Cosa serve: Ricopia tutte le voci cambiando ogni "Image resolution" in "Screen resolution" e lasciando invariato tutto il resto.

Righe su dove compaiono i bersagli:
****************************************
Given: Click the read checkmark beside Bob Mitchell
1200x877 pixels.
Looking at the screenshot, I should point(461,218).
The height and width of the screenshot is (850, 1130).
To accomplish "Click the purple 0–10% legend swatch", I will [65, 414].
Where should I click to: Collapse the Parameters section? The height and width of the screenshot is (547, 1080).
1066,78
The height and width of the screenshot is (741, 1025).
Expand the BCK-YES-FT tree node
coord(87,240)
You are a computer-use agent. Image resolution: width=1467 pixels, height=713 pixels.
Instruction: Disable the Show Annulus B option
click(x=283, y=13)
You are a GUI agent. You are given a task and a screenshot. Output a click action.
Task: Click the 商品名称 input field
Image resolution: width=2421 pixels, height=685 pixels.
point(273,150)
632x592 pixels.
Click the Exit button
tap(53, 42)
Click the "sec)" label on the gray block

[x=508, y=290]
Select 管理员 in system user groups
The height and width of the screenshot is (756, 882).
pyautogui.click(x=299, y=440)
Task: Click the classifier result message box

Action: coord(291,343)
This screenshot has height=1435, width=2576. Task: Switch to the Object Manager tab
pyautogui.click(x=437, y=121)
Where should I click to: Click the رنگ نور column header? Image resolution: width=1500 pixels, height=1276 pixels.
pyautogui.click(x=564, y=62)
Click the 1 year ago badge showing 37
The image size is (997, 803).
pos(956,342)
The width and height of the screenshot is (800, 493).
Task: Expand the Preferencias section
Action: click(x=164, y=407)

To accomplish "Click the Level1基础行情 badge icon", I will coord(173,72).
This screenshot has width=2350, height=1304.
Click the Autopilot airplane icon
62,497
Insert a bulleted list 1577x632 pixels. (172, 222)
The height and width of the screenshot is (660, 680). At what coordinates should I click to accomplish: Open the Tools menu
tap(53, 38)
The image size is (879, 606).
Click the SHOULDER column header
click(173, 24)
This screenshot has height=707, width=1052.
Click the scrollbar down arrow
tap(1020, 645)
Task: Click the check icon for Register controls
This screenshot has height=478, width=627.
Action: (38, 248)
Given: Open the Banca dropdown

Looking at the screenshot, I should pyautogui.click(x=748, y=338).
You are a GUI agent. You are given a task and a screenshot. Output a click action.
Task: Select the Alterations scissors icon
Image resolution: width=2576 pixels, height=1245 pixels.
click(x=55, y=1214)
****************************************
La soluzione:
Given: Click the read checkmark beside Bob Mitchell
1200x877 pixels.
Looking at the screenshot, I should point(461,218).
The height and width of the screenshot is (850, 1130).
To accomplish "Click the purple 0–10% legend swatch", I will [65, 414].
Where should I click to: Collapse the Parameters section? The height and width of the screenshot is (547, 1080).
1066,78
The height and width of the screenshot is (741, 1025).
Expand the BCK-YES-FT tree node
coord(87,240)
You are a computer-use agent. Screen resolution: width=1467 pixels, height=713 pixels.
Instruction: Disable the Show Annulus B option
click(x=283, y=13)
You are a GUI agent. You are given a task and a screenshot. Output a click action.
Task: Click the 商品名称 input field
Screen resolution: width=2421 pixels, height=685 pixels.
point(273,150)
632x592 pixels.
Click the Exit button
tap(53, 42)
Click the "sec)" label on the gray block

[x=508, y=290]
Select 管理员 in system user groups
The height and width of the screenshot is (756, 882).
pyautogui.click(x=299, y=440)
Task: Click the classifier result message box

Action: coord(291,343)
This screenshot has height=1435, width=2576. Task: Switch to the Object Manager tab
pyautogui.click(x=437, y=121)
Where should I click to: Click the رنگ نور column header? Screen resolution: width=1500 pixels, height=1276 pixels.
pyautogui.click(x=564, y=62)
Click the 1 year ago badge showing 37
The image size is (997, 803).
pos(956,342)
The width and height of the screenshot is (800, 493).
Task: Expand the Preferencias section
Action: click(x=164, y=407)

To accomplish "Click the Level1基础行情 badge icon", I will coord(173,72).
This screenshot has width=2350, height=1304.
Click the Autopilot airplane icon
62,497
Insert a bulleted list 1577x632 pixels. (172, 222)
The height and width of the screenshot is (660, 680). At what coordinates should I click to accomplish: Open the Tools menu
tap(53, 38)
The image size is (879, 606).
Click the SHOULDER column header
click(173, 24)
This screenshot has height=707, width=1052.
Click the scrollbar down arrow
tap(1020, 645)
Task: Click the check icon for Register controls
This screenshot has height=478, width=627.
Action: (38, 248)
Given: Open the Banca dropdown

Looking at the screenshot, I should pyautogui.click(x=748, y=338).
You are a GUI agent. You are given a task and a screenshot. Output a click action.
Task: Select the Alterations scissors icon
Screen resolution: width=2576 pixels, height=1245 pixels.
click(x=55, y=1214)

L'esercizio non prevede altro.